On voit ainsi relu, dans la langue lacanienne, le dispositif décrit chez Freud (supra, p. 87) – ce qui permet, en réaction aux « révisions » évoquées plus haut, de reprendre avec radicalité la signification du fétichisme dans la dialectique de la castration, en en soulignant la portée structurale – mouvement nettement attestable dans l’évolution métapsychologique, mais pour laquelle Freud avait laissé les « portes ouvertes », de façon plus aporétique (supra, p. 88).
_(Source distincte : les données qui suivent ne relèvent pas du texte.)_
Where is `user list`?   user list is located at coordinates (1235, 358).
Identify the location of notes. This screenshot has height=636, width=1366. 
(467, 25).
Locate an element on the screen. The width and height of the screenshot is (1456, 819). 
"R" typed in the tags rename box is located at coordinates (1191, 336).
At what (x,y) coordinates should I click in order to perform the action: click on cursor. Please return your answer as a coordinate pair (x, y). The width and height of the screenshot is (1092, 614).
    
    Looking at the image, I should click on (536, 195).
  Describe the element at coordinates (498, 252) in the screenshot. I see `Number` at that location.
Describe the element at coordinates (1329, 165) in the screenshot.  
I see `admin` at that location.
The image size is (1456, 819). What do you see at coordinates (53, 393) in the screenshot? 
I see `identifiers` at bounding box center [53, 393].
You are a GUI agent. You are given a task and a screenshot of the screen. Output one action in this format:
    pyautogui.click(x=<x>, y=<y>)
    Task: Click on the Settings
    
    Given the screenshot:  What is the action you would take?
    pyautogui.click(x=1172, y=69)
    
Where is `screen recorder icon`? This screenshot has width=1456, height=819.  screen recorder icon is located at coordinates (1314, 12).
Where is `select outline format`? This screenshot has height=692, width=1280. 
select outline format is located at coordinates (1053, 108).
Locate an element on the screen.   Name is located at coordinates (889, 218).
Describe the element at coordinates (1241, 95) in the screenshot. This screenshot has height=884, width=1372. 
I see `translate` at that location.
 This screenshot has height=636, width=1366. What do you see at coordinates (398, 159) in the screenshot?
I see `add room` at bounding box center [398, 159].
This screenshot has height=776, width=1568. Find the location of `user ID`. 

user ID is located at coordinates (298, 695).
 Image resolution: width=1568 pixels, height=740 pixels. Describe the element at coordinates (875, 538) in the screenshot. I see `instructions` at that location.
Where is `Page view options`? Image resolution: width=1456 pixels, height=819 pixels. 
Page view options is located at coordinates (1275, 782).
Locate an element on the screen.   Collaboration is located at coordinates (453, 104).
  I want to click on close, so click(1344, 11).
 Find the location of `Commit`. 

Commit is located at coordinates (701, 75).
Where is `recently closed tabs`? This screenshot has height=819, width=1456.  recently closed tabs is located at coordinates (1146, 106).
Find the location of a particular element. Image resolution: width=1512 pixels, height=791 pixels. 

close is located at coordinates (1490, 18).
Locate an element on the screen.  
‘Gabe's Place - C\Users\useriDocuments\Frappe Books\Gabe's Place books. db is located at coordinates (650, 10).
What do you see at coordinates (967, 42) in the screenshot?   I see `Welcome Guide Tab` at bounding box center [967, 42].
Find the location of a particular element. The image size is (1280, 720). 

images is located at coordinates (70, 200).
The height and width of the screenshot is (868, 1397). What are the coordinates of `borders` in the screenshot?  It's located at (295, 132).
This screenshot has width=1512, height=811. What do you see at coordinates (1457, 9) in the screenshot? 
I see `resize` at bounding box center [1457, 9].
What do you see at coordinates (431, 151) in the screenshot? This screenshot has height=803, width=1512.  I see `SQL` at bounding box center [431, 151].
De plus, Lacan attribue à cet « objet » sa dimension de manque, là où les courants précédents étaient tentés de le « substantialiser » peu ou prou. [2]

Le fétiche est donc chez Lacan le signifiant de la loi – de la jouissance – apparaissant dans le réel comme objet. C’est autrement dit la version matérielle de l’ « objet a », ce qui, dans la structure perverse, fonctionne comme « condition absolue du désir ».

Le fétiche acquiert donc la fonction, structurale, pour la perversion, symétrique de celle du « symptôme » pour la névrose. En contraste du « symptôme névrotique », le fétiche est « offert à l’usage ». Son paradoxe est qu’ « il fait loi », accomplissant par là même « en pratique » (celle du fétichiste) le déni de la castration et, ce faisant, signifiant du désir – ce qui revient à combler la plénitude imaginaire de la mère – par une « réfection » du corps maternel. Le fétiche manifeste donc, par son instauration, la réalisation du processus de déni de la castration : il se pose comme la transformation de la loi-signifiant en loi-objet en quelque manière, ce qui revient à réaliser le fantasme (on rejoindrait ici la notion d’un fétiche comme quasi-hallucination déjà suggérée). On comprend qu’un pur et simple signifiant – l’expression « éclat sur le nez » (supra, p. 81) – puisse valoir comme fétiche.

• Ce trajet permet de réapprécier avec quelque ironie la déclaration de Freud : là où, pour lui, le fétichisme avait trouvé son explication définitive, il n’a cessé de requestionner sa postérité comme le « chiffre » d’une énigme mais qui a trouvé, grâce à lui, son statut inconscient. L’intérêt pour le fétiche est aussi bien le signe majeur de la réactivation de la question de l’objet en psychanalyse – ce qui en fait l’actualité chronique.

 

Notes

[1] Contribution à l’étude de la psychogenèse des états maniaco-dépressifs, 1934.

[2] Sur l’ensemble de la position lacanienne, cf. P.-L. Assoun, Lacan, puf, « Que sais-je ? », 2003.